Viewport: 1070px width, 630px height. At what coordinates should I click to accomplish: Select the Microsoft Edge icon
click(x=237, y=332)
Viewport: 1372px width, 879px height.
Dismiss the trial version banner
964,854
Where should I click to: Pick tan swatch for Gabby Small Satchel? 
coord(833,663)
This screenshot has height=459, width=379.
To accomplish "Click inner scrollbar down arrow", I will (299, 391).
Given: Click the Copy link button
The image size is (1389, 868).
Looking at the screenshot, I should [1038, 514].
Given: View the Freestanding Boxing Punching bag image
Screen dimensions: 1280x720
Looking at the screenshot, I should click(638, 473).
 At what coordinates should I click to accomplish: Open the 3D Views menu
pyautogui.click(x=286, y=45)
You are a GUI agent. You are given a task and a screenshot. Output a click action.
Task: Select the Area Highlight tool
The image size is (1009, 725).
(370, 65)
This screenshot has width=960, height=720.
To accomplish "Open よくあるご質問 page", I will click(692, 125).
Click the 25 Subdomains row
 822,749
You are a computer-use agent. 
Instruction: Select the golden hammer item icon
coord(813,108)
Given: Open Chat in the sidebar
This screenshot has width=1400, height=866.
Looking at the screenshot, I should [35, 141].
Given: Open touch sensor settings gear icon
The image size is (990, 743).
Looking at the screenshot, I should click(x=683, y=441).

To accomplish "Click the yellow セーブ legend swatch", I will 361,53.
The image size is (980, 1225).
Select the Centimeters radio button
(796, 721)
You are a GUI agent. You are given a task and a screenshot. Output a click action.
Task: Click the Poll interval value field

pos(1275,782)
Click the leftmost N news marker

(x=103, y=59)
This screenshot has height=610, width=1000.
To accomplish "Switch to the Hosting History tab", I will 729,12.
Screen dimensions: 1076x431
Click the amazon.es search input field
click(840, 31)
★ ★ ★ ★ ★
WORK REQUEST => Print from the line containing "Click the 25 Subdomains row" to the last line above, exactly as written.

RESULT OF THE TASK =>
Click the 25 Subdomains row
 822,749
You are a computer-use agent. 
Instruction: Select the golden hammer item icon
coord(813,108)
Given: Open Chat in the sidebar
This screenshot has width=1400, height=866.
Looking at the screenshot, I should [35, 141].
Given: Open touch sensor settings gear icon
The image size is (990, 743).
Looking at the screenshot, I should click(x=683, y=441).

To accomplish "Click the yellow セーブ legend swatch", I will 361,53.
The image size is (980, 1225).
Select the Centimeters radio button
(796, 721)
You are a GUI agent. You are given a task and a screenshot. Output a click action.
Task: Click the Poll interval value field

pos(1275,782)
Click the leftmost N news marker

(x=103, y=59)
This screenshot has height=610, width=1000.
To accomplish "Switch to the Hosting History tab", I will 729,12.
Screen dimensions: 1076x431
Click the amazon.es search input field
click(840, 31)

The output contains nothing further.